⟨
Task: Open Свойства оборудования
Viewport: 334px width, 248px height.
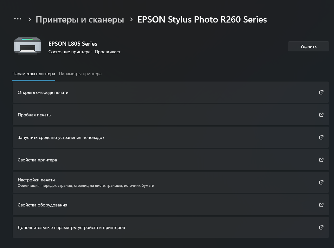Action: [x=170, y=205]
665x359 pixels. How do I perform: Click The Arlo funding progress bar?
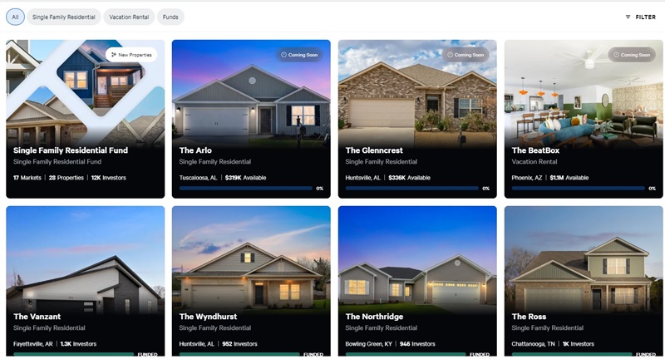pyautogui.click(x=245, y=188)
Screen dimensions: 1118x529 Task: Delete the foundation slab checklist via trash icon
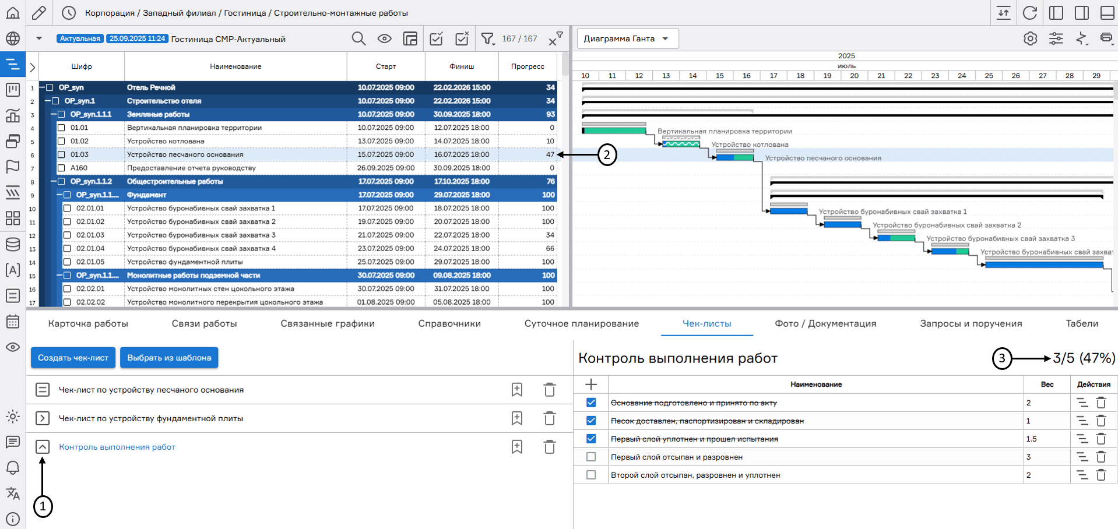click(549, 418)
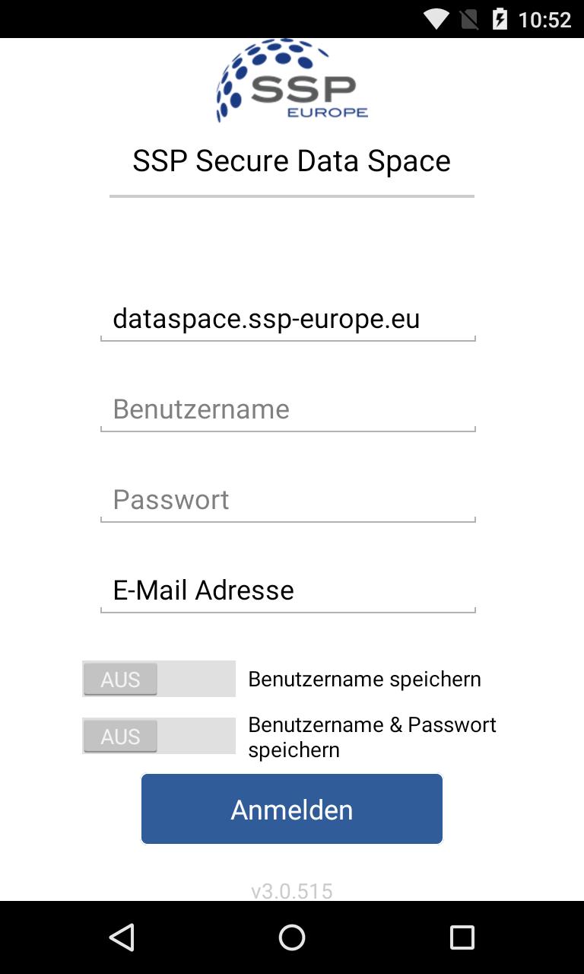Viewport: 584px width, 974px height.
Task: Click the version label v3.0.515
Action: click(x=292, y=890)
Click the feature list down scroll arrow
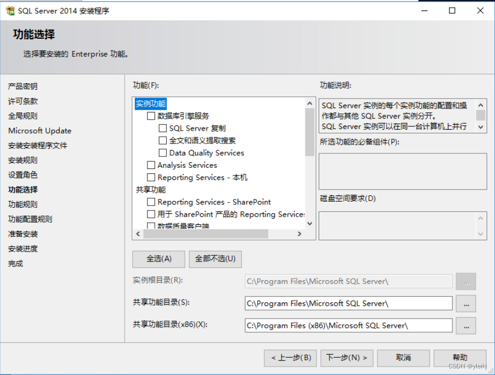 tap(310, 224)
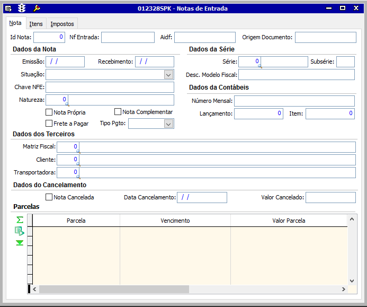
Task: Open the Tipo Pgto dropdown
Action: click(x=168, y=124)
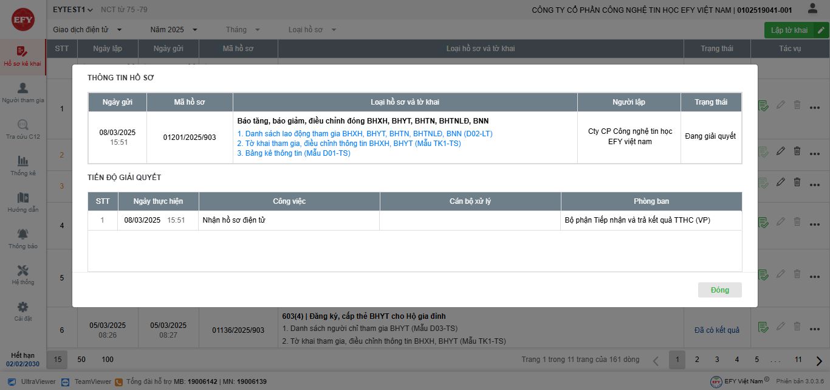Open the Giao dịch điện tử dropdown

point(87,30)
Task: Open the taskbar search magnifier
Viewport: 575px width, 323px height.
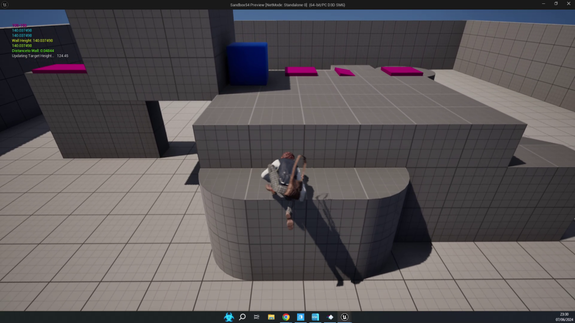Action: (x=243, y=317)
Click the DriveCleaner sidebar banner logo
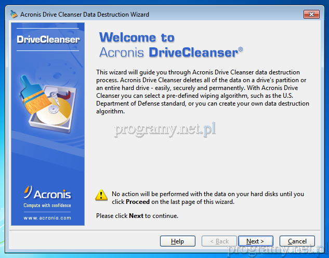Image resolution: width=329 pixels, height=258 pixels. pos(48,40)
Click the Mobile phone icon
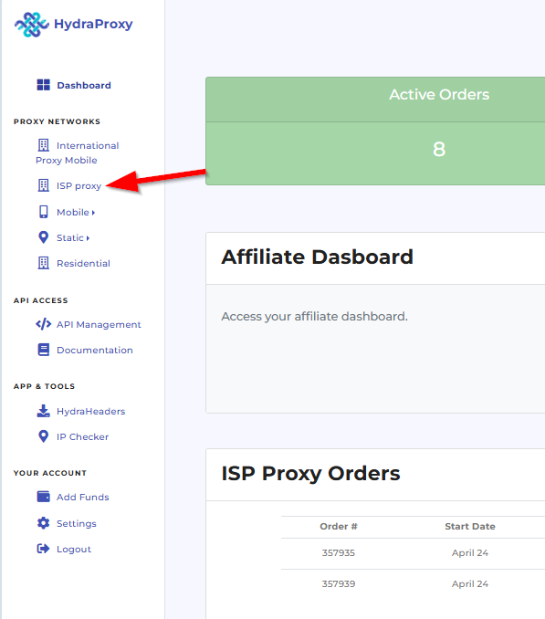The width and height of the screenshot is (545, 619). click(x=44, y=212)
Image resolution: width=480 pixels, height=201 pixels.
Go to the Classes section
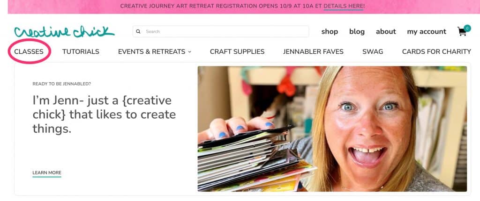pos(29,51)

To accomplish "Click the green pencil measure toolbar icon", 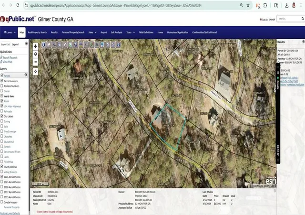I will (x=92, y=45).
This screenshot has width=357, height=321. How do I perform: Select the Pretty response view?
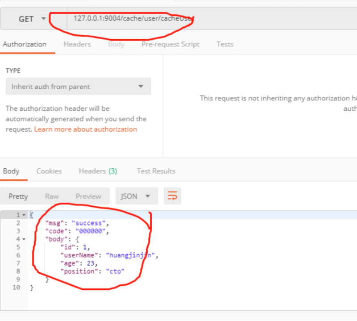point(18,196)
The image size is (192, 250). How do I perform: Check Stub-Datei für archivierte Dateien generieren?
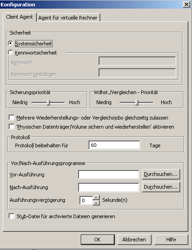tap(11, 216)
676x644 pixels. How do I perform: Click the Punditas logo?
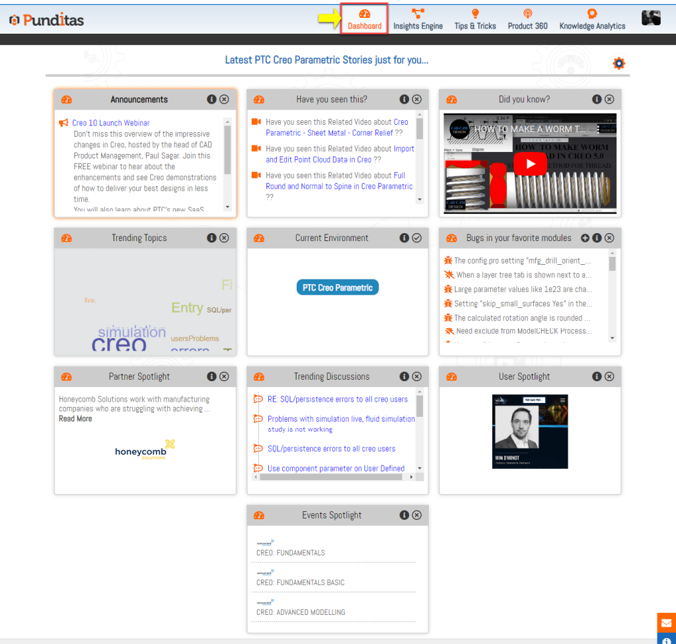[x=46, y=20]
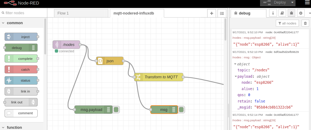Open the information sidebar tab icon
Image resolution: width=311 pixels, height=130 pixels.
click(273, 13)
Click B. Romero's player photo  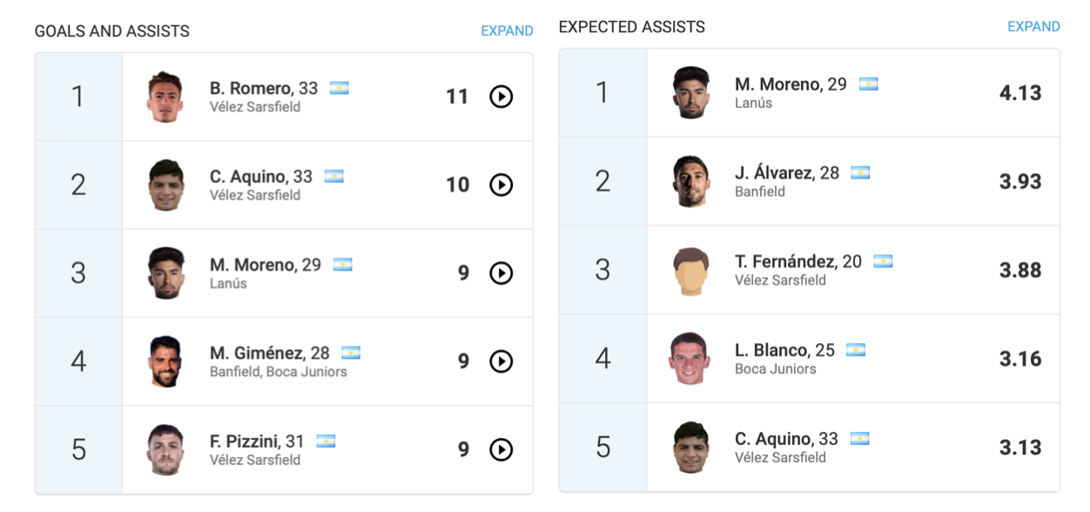point(165,97)
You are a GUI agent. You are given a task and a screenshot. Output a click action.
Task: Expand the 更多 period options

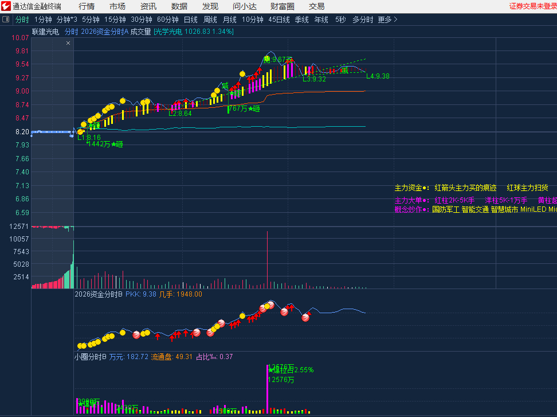pos(387,20)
⟩
[WORK ORDER] The answer is the lines of the material above, from the one containing "Viewport: 575px width, 323px height." down to the one containing "Image resolution: width=480", given exactly and without images.

[RESPONSE TO THE TASK]
Viewport: 575px width, 323px height.
Action: (x=243, y=317)
Click the DriveCleaner sidebar banner logo
Image resolution: width=329 pixels, height=258 pixels. pos(48,40)
Click the Mobile phone icon
The width and height of the screenshot is (545, 619). click(x=44, y=212)
Image resolution: width=480 pixels, height=201 pixels.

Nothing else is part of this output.